In the data below, find the line containing "Show: (1083, 343)", then set down that line and every later line up to and including the line containing "[listitem] (342, 1262)", exactly.

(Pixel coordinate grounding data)
+---+

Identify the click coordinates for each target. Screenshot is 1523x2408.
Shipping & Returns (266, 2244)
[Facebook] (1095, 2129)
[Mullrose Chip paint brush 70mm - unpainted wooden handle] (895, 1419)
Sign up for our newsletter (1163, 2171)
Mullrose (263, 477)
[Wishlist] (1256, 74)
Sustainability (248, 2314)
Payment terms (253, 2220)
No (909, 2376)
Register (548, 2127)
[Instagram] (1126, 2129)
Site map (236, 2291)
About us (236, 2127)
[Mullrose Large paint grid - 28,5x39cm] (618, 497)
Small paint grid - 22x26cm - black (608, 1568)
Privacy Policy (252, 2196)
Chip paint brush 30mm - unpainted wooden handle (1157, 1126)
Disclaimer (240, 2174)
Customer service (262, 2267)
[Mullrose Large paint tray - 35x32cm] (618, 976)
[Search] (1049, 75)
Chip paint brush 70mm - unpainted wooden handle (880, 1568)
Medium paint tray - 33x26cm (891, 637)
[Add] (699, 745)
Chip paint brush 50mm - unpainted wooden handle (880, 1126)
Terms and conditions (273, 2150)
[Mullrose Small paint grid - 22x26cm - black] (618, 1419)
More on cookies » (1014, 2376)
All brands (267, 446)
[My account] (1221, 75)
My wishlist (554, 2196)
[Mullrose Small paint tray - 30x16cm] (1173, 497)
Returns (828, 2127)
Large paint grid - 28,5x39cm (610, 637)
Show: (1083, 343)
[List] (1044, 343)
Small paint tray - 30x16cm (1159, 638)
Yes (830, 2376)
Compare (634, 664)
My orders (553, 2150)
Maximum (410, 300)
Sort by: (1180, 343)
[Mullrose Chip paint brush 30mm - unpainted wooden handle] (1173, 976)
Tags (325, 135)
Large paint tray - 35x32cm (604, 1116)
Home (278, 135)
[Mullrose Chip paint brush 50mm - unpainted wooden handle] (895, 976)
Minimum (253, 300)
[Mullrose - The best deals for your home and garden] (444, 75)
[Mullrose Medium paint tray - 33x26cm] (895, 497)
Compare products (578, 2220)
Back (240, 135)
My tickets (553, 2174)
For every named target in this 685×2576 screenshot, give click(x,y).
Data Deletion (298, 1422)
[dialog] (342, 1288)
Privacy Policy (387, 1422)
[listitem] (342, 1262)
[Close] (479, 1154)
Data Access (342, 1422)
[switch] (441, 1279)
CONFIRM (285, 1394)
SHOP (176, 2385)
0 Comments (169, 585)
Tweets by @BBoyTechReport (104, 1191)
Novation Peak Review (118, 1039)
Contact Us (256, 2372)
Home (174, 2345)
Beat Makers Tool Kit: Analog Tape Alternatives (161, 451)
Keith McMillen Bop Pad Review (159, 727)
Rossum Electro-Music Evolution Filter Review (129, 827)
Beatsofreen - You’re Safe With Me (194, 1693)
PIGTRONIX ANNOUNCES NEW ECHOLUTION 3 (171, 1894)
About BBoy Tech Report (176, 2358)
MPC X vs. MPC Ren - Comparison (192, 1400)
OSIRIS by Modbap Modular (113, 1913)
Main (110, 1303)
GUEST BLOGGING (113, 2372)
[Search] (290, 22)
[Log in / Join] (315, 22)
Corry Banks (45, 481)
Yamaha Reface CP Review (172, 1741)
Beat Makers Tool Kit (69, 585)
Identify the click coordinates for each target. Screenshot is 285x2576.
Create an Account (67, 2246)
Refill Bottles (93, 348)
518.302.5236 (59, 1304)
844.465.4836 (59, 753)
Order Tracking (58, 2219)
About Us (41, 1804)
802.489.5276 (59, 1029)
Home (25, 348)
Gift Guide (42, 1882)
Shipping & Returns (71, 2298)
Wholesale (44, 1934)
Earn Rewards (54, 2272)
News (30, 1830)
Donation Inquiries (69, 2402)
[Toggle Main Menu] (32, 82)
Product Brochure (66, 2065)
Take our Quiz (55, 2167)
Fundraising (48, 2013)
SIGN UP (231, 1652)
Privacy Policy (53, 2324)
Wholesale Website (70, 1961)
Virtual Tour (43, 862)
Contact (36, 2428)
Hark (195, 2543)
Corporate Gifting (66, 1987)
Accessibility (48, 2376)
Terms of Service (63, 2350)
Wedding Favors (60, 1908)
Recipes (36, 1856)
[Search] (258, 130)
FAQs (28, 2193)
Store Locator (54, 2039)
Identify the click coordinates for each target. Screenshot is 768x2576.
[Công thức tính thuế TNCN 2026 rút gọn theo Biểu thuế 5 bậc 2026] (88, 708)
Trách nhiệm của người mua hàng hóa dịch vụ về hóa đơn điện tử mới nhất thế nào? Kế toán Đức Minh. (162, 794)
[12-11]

+---+

## [Result]
Show: (1083, 343)
[List] (1044, 343)
Small paint tray - 30x16cm (1159, 638)
Yes (830, 2376)
Compare (634, 664)
My orders (553, 2150)
Maximum (410, 300)
Sort by: (1180, 343)
[Mullrose Chip paint brush 30mm - unpainted wooden handle] (1173, 976)
Tags (325, 135)
Large paint tray - 35x32cm (604, 1116)
Home (278, 135)
[Mullrose Chip paint brush 50mm - unpainted wooden handle] (895, 976)
Minimum (253, 300)
[Mullrose - The best deals for your home and garden] (444, 75)
[Mullrose Medium paint tray - 33x26cm] (895, 497)
Compare products (578, 2220)
Back (240, 135)
My tickets (553, 2174)
For every named target in this 685×2576 screenshot, give click(x,y).
Data Deletion (298, 1422)
[dialog] (342, 1288)
Privacy Policy (387, 1422)
[listitem] (342, 1262)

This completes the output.